Bohemian Rhapsody” is in a class all by itself. Comprised of many more sections than most other songs, and even including a mock operatic middle section, what other song is like it? There are reasons the song works so well, but those reasons are often the ones we see in larger classical forms.

When I was in high school, a novelty song called “Convoy” (Bill Fries, Chip Davis) hit number one on many charts, and even sits at the 98th position on Rolling Stones greatest country songs list. I don’t know of any other song that sounds like it.

One of my favourite songs from the early 80s is Journey’s “Don’t Stop Believin’“, but even it has something odd about it: It’s over 4 minutes in length, but the chorus doesn’t finally arrive until almost the 3-and-a-half-minute mark. That flies in the face of what every good songwriter knows: get to the chorus before 1 minute.
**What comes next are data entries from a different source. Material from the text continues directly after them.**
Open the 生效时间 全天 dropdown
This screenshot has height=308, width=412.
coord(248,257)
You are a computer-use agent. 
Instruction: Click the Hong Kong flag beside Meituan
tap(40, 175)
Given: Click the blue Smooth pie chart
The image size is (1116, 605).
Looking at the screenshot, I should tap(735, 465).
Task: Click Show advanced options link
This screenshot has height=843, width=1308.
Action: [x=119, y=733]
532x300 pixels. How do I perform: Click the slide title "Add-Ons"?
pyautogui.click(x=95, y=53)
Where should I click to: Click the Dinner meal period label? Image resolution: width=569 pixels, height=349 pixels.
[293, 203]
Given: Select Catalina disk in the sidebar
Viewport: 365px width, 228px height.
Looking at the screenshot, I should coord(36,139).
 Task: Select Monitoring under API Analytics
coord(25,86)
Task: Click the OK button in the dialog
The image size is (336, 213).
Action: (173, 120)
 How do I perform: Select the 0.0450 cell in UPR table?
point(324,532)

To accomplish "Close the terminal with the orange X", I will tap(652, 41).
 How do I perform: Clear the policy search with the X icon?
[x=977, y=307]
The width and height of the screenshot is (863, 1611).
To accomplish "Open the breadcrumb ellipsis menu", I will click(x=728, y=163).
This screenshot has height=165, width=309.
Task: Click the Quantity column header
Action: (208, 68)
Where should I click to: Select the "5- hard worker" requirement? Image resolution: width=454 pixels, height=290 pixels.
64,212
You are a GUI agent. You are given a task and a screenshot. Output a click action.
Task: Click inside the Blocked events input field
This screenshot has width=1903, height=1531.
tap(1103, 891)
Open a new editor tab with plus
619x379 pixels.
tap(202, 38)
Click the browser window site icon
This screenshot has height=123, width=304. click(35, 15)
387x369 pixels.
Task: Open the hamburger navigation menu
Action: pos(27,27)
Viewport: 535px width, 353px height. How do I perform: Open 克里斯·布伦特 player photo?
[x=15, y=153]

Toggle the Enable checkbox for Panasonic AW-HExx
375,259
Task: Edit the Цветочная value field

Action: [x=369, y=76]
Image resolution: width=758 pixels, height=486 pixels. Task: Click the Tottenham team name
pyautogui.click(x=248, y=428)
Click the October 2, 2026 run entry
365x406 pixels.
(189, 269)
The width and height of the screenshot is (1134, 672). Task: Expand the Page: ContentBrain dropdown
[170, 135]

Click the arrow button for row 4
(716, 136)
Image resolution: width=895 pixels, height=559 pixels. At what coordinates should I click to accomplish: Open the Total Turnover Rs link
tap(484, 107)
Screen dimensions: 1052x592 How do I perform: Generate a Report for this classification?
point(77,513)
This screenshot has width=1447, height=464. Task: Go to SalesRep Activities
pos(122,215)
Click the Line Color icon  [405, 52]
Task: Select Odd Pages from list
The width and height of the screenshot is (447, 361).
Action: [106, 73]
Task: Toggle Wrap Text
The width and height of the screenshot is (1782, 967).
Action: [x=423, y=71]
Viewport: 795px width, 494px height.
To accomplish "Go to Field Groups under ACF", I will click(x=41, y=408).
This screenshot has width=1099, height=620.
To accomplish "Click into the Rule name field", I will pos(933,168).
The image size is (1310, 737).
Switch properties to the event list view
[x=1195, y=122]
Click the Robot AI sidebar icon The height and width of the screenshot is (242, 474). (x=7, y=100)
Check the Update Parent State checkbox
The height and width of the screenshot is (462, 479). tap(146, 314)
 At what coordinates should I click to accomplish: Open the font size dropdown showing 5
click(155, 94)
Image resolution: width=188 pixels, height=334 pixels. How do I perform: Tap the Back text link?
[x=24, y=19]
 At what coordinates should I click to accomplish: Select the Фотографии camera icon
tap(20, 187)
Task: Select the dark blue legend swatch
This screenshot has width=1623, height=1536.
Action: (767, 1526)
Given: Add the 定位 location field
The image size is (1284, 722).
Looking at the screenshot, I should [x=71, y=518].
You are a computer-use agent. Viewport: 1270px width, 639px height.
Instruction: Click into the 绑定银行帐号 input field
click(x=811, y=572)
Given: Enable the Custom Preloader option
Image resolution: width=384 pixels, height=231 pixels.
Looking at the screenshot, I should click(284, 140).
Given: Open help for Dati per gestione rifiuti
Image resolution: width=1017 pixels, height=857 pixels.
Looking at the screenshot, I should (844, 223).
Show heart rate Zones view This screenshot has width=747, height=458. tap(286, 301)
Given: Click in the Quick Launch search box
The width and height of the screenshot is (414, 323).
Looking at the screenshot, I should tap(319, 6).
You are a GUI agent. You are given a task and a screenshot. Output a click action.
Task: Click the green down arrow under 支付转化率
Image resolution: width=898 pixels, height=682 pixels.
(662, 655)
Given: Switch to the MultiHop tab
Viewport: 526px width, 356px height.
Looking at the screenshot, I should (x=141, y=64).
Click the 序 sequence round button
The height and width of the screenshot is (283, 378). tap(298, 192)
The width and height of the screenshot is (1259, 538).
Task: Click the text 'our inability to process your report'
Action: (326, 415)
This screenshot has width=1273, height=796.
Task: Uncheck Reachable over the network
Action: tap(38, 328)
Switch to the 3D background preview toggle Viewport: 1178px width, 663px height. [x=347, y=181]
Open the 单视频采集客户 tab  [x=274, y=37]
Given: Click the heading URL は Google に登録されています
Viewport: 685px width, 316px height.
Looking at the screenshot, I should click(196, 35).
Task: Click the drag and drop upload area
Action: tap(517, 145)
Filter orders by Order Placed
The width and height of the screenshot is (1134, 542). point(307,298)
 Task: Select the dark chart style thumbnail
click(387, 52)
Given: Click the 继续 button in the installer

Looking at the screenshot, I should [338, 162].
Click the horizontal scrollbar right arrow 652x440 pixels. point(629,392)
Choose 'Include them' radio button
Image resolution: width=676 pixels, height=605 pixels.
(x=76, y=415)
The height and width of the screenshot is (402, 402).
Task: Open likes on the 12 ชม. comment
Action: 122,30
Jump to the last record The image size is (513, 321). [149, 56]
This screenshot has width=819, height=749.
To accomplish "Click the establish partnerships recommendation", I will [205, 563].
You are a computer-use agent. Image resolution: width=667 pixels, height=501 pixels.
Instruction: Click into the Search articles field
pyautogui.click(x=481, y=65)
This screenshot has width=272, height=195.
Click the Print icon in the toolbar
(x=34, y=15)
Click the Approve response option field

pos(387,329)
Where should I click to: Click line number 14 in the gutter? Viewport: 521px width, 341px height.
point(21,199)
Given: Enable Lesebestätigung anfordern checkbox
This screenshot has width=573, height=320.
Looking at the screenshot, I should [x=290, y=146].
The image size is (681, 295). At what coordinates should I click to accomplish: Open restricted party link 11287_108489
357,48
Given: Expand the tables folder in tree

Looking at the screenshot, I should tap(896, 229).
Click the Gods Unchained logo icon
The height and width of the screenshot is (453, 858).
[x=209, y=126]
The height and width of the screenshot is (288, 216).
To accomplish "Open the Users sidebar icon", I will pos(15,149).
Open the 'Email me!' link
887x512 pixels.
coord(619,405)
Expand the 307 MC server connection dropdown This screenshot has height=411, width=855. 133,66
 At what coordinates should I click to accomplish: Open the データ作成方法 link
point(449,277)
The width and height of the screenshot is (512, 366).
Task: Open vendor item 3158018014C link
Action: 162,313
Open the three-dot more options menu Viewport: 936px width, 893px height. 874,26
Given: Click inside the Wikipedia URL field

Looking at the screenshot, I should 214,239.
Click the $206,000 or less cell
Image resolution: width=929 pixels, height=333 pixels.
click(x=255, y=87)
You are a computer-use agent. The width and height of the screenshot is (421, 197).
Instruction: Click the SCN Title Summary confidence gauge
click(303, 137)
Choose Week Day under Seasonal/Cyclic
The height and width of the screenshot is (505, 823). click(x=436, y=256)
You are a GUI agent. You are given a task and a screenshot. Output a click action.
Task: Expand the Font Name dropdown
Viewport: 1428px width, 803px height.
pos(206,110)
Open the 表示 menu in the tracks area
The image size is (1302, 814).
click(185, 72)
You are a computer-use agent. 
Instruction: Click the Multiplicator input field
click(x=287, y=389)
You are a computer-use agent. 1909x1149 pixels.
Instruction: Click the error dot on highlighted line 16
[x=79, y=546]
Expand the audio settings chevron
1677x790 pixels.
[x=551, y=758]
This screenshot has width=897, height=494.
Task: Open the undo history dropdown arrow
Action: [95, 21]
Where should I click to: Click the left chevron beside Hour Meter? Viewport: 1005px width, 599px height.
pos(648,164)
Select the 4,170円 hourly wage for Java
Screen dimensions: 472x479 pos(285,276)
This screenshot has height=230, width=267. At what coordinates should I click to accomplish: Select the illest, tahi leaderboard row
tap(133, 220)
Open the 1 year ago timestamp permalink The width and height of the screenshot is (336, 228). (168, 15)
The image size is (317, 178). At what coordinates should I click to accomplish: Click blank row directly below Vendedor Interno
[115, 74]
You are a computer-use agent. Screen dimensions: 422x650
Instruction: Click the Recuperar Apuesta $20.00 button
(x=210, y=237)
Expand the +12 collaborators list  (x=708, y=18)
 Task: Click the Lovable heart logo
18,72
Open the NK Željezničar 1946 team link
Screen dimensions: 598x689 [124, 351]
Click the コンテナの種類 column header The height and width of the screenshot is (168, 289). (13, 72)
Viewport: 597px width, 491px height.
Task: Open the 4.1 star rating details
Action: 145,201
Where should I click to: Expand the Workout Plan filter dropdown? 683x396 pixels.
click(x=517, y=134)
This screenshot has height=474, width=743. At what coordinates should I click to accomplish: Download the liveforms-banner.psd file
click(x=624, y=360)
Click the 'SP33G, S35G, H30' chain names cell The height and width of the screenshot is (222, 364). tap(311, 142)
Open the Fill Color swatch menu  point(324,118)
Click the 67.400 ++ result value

For every song that exhibits these kinds of strange characteristics, you can be sure there was a producer in the background wringing their hands with worry. Songs that stray from songwriting norms have a way of scaring audiences away.

I love when a musician is willing to go out on a limb and try something that bucks the trend and shows a bit of musical bravery. It takes a great deal of conviction and confidence to know that what you’re writing is going to work, especially when it strays from what everyone else in that genre is doing.

Strangeness is not always something that works, however, but the best songwriters know how to get the balance right. Odd music for its own sake rarely works.

If you’ve written something that you love, but others find strange, that’s when you need to find the musical courage to hold that song up and declare your support for it. Without oddness, we’d never have had some of the best songs Lennon & McCartney wrote!